Although type I diabetes can be managed with simple insulin treatment, it is a stressful disease that requires parents to constantly monitor their child’s blood sugar and make numerous decisions about their child’s care. Even though blood sugar levels can be monitored with an under-skin glucose sensor and insulin can be administered with an insulin pump, it is often difficult to predict changes in blood sugar levels. To help make things easier, Sitra and HUS have joined forces on a project to develop safe data transfer between a diabetic child’s blood sugar level monitoring device and their parents, school, daycare centre and hospital physician. Patria is involved in ensuring the cyber security of the IT systems. “We met HUS’s representatives at VTT’s AI seminar in Otaniemi, where we discussed both data and cyber security. We introduced them to our expertise in April 2018, which led to us joining this interesting project,” says Product Group Manager Kaj Nyberg from Patria Systems.

A window on the patient’s everyday life

Healthcare IT systems are an important part of the authorities’ security-critical functions. When a patient’s personal details are transferred between various actors, the patient’s permission is always required. So it is not only a question of transferring data securely – permission to use the data must also be acquired within the system. From the perspective of care and monitoring, the quicker the physician gets the data, the better it is for the patient. “Thanks to this process, the patient’s physician can monitor and predict changes in the patient’s blood sugar in almost real time. This leads to much more effective care than relying solely on blood tests taken at doctor’s appointments,” says Nyberg. The monitoring enabled by the project also opens up interesting perspectives on how to make healthcare more effective and how to make more extensive use of data in healthcare, but these ideas also involve high-level data security risks. Patria system architect Tommi Tani stresses that the bad guys are also interested in big data. For example, during an extensive data security breach in Norway last year, the health data of up to 2.9 million Norwegians may have ended up in the wrong hands. “The data in a poorly protected database can be scanned and mined. That’s why it’s important to ensure cyber security by pressure testing new systems and processes at the development stage,” says Tani.

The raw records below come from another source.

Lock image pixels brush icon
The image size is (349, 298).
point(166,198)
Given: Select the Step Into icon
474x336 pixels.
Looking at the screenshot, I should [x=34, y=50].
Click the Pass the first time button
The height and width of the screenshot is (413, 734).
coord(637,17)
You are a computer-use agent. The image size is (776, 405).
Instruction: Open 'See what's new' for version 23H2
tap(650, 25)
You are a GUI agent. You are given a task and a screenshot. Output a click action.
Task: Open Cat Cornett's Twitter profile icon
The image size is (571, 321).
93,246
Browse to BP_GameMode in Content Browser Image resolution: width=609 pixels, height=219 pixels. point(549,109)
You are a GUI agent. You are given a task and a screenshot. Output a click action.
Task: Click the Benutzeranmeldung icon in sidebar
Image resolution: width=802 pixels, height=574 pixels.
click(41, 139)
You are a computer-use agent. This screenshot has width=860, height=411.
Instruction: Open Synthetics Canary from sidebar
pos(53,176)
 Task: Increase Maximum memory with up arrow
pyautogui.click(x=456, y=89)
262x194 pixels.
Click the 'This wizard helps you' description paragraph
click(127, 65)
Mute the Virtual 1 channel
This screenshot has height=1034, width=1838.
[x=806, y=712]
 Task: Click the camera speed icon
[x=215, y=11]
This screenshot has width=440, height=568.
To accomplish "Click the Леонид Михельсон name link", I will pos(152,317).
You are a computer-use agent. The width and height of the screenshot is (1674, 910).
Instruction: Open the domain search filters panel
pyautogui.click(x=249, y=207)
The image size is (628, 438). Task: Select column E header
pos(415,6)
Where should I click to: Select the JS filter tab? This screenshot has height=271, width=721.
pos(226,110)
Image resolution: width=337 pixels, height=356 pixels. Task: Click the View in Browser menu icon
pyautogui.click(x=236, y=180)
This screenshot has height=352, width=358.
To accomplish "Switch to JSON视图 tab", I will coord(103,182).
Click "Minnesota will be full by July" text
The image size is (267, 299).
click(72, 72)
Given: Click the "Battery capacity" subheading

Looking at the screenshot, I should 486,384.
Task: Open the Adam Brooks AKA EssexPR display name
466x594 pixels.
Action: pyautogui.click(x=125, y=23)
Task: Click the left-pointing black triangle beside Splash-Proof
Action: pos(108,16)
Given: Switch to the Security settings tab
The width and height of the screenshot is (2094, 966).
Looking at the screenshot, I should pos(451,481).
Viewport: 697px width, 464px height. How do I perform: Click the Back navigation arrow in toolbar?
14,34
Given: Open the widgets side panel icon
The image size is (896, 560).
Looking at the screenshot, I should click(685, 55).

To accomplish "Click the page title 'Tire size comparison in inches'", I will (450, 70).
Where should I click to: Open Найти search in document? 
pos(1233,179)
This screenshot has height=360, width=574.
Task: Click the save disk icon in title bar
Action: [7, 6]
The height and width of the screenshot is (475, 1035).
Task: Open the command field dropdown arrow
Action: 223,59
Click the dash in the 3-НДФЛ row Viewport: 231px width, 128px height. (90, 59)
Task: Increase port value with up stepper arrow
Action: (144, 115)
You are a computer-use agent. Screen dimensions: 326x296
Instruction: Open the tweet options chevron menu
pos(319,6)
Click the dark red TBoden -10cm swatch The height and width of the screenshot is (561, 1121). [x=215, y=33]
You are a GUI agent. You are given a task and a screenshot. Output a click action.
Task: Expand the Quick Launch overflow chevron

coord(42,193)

Vast potential for savings in predictive healthcare

The project plan approved by Sitra and its funding have progressed to the first Proof-of-Concept phase, which will determine how well the patient can grant and revoke permission for data transfer. The project will run until 2021. It will comply with person-centric MyData philosophy, and permission will be granted in accordance with Sitra’s IHAN concept. This means that data transfer in a system using an open interface should be fair and under the individual’s control. The shared goal is to make daily life easier for both diabetic children and their families. “Patria has been actively involved in the design meetings and workshops that have been held throughout the spring. Our role is to be the cyber security specialist who knows how to ask those ‘what if?’ questions during design and planning,” says Nyberg. Secure data transfer and the forthcoming 5G and 6G networks will enable predictive healthcare, and thereby savings of as much as a billion. Nyberg reminds us that cyber security in healthcare and the defence industry have much in common, which means that Patria’s customers will also benefit from this project in the long term.